**Exercise objective:**
Omit the pictures and output exactly the lines from the start of the entries through the line containing "You are a GUI".

(Screenshot grounding data)
===

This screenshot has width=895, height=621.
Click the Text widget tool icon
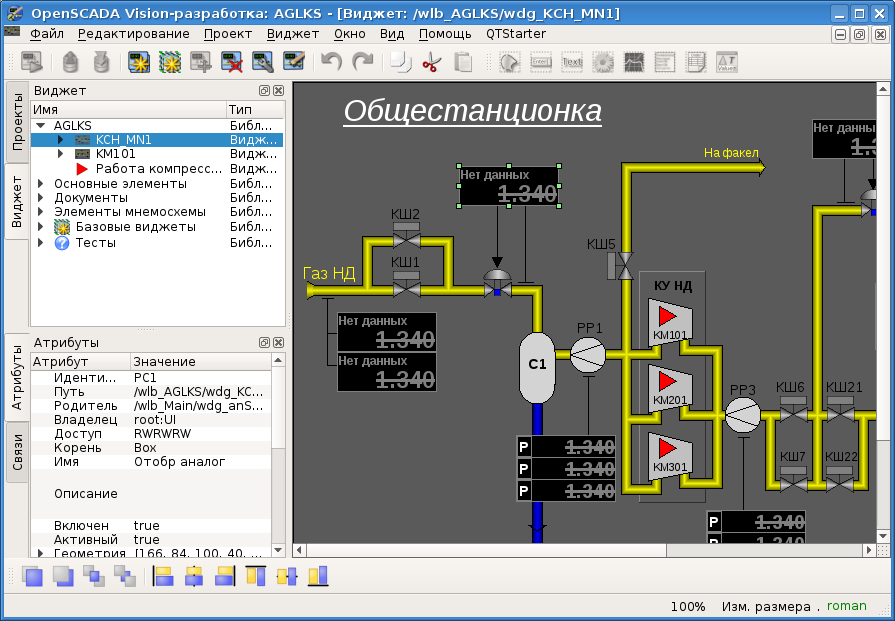(x=572, y=62)
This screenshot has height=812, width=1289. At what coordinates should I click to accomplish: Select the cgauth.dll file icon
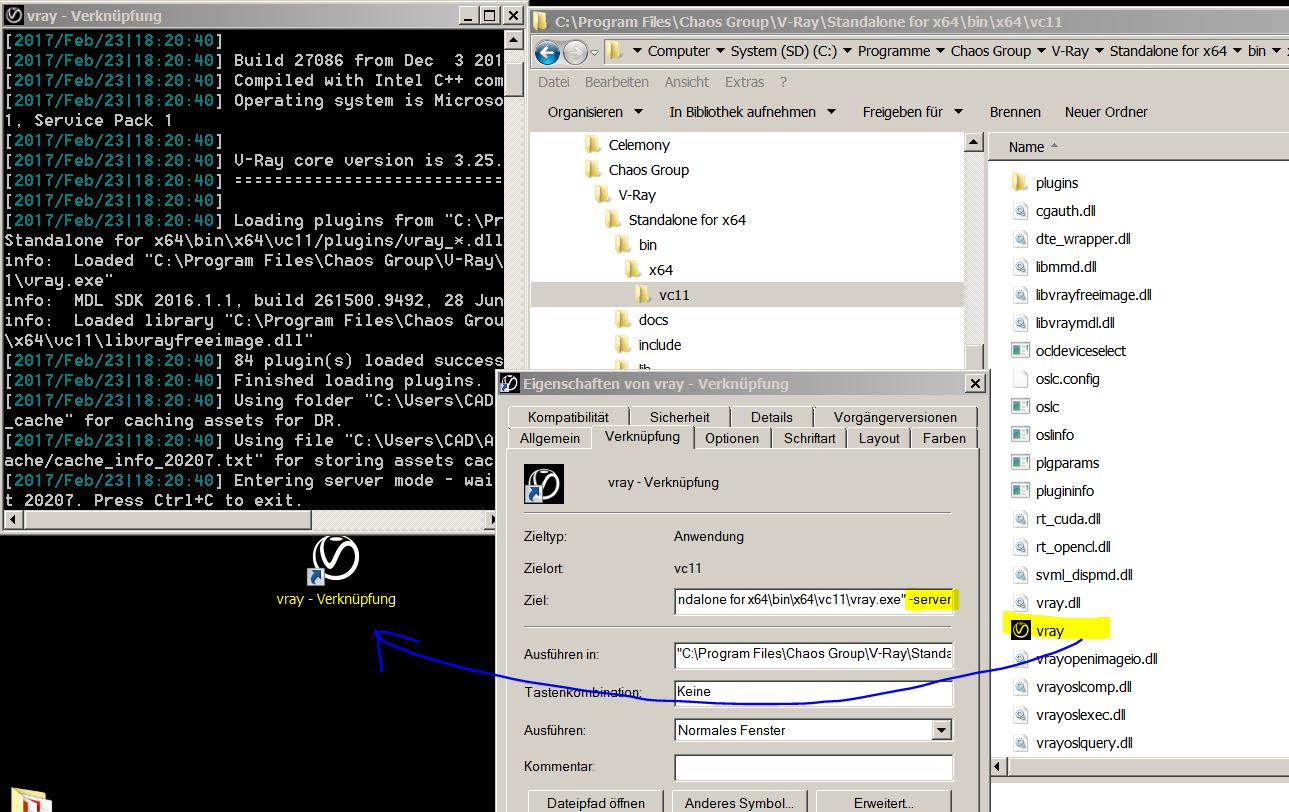[1020, 210]
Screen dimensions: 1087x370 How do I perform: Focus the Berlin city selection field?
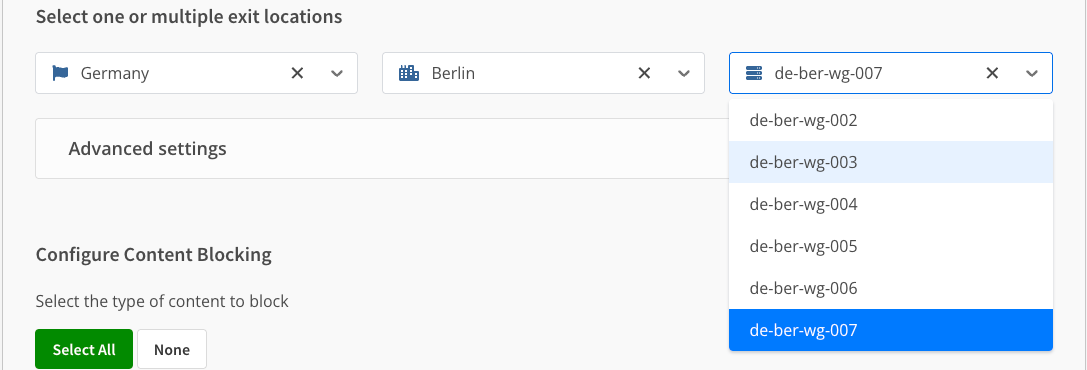point(544,73)
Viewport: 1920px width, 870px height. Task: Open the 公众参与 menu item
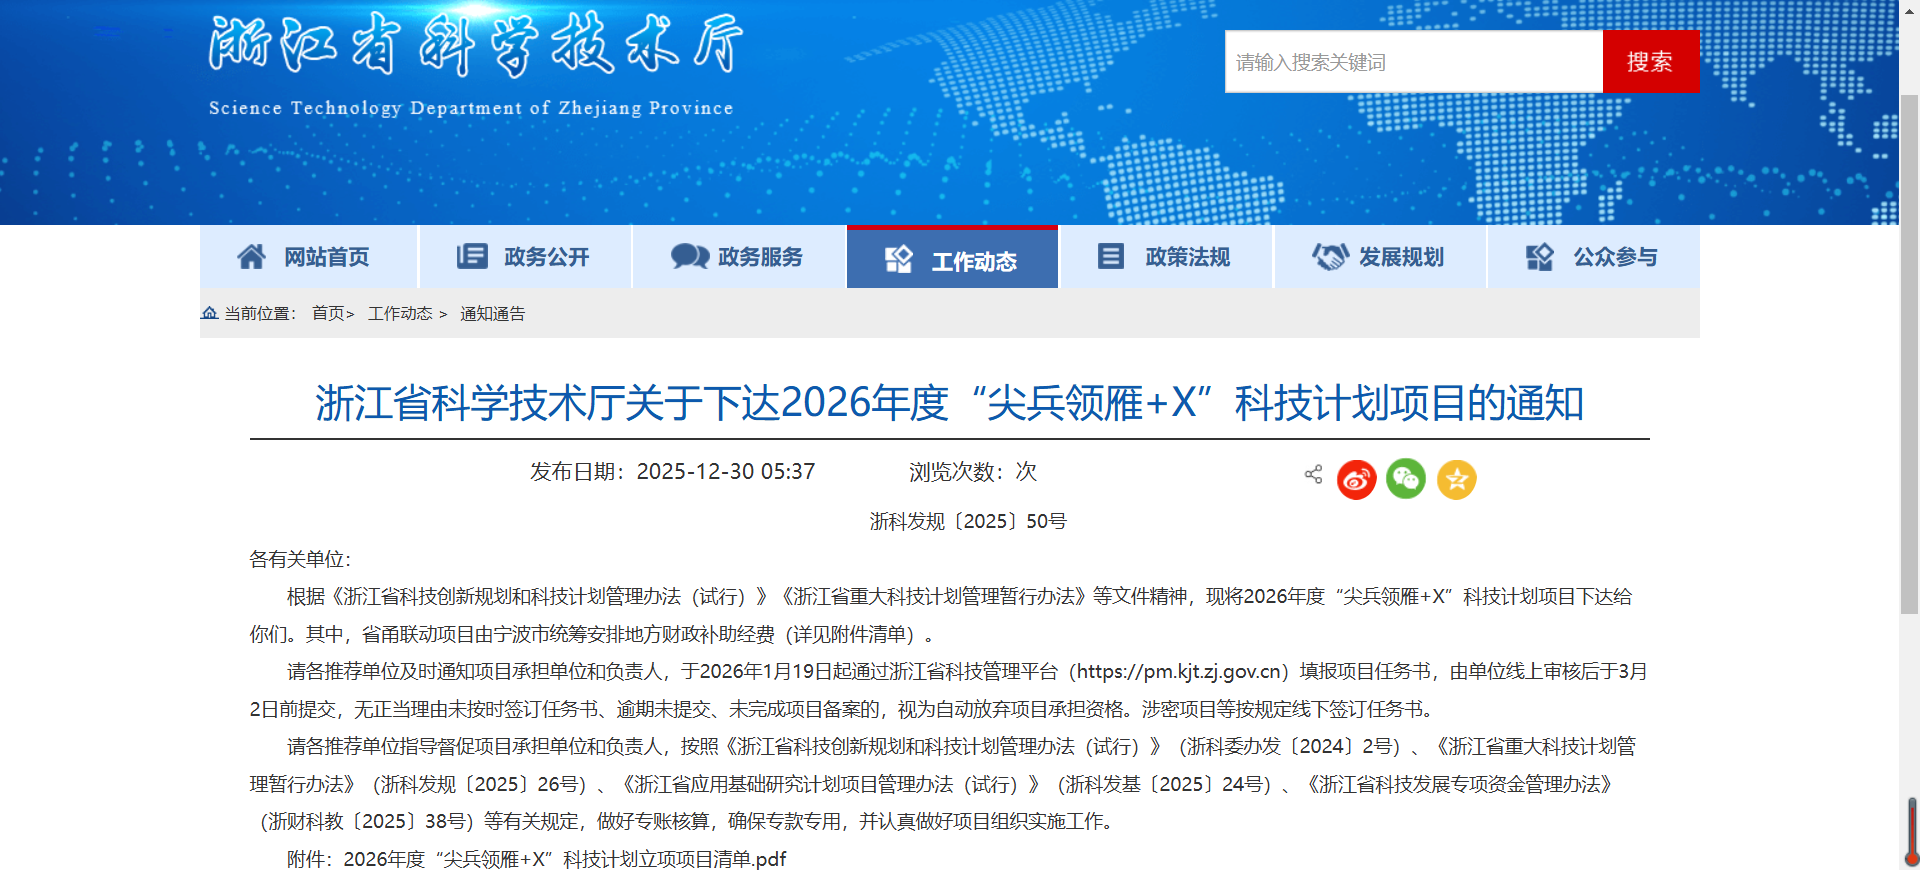pyautogui.click(x=1593, y=257)
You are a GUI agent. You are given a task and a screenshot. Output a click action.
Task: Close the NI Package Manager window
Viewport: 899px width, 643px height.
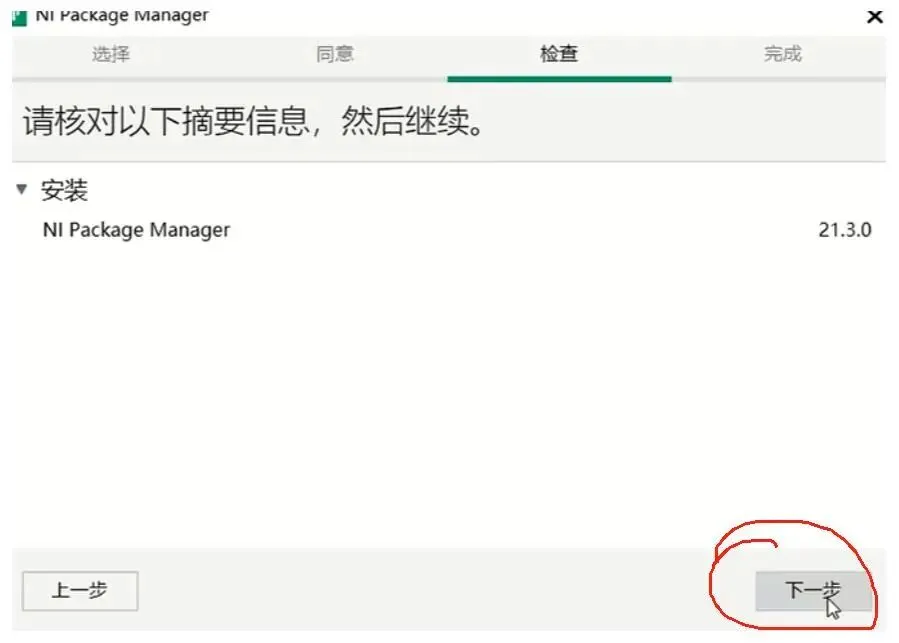coord(874,17)
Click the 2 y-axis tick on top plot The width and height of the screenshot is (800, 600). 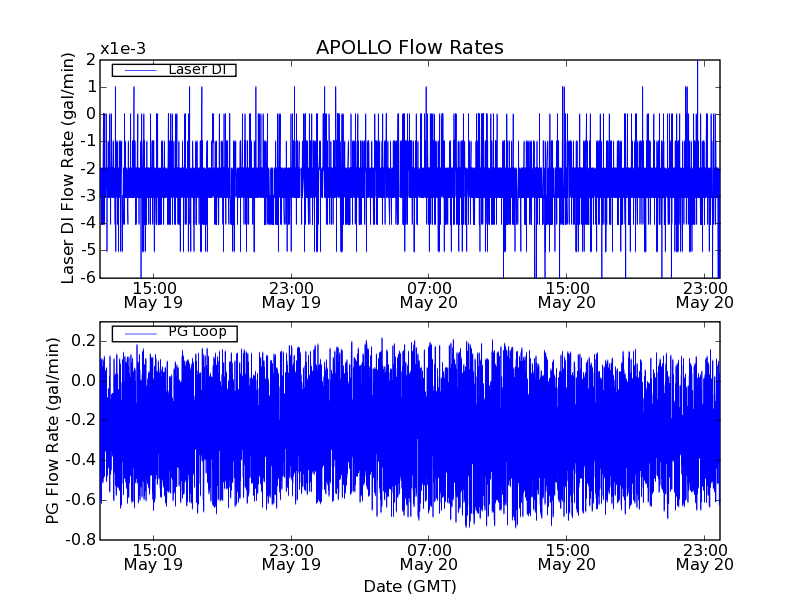tap(91, 60)
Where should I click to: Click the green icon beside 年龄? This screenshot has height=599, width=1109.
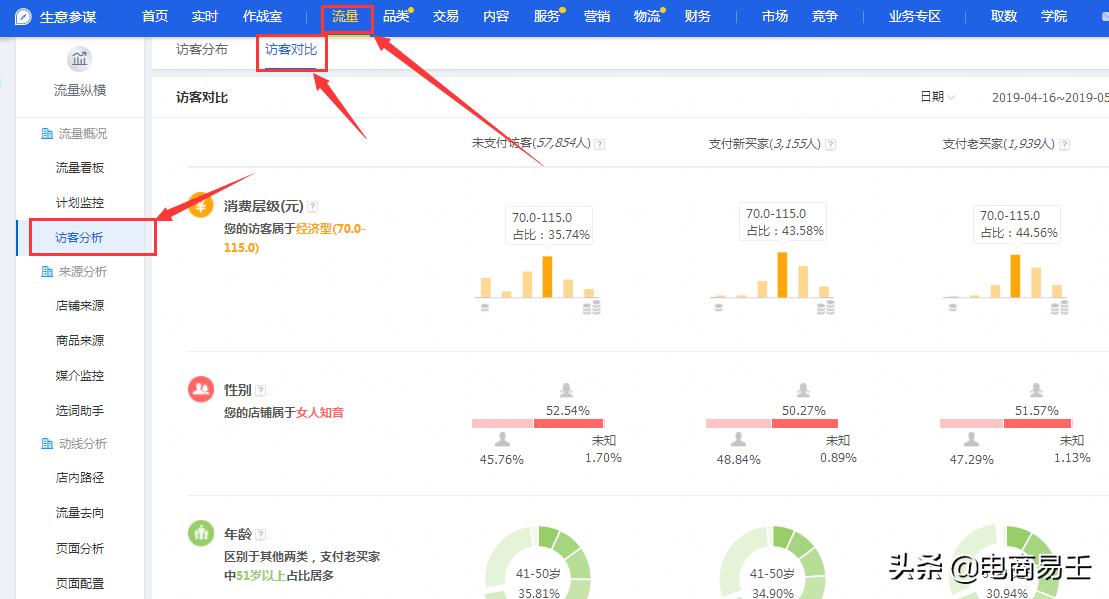point(201,533)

===

**Answer to this problem:**
This screenshot has width=895, height=621.
Click the Text widget tool icon
(x=572, y=62)
This screenshot has height=812, width=1289. At what coordinates should I click to accomplish: Select the cgauth.dll file icon
[1020, 210]
Screen dimensions: 1087x370 How do I perform: Focus the Berlin city selection field?
point(544,73)
Viewport: 1920px width, 870px height. Task: Open the 公众参与 menu item
pyautogui.click(x=1593, y=257)
You are a GUI agent. You are given a task and a screenshot. Output a click action.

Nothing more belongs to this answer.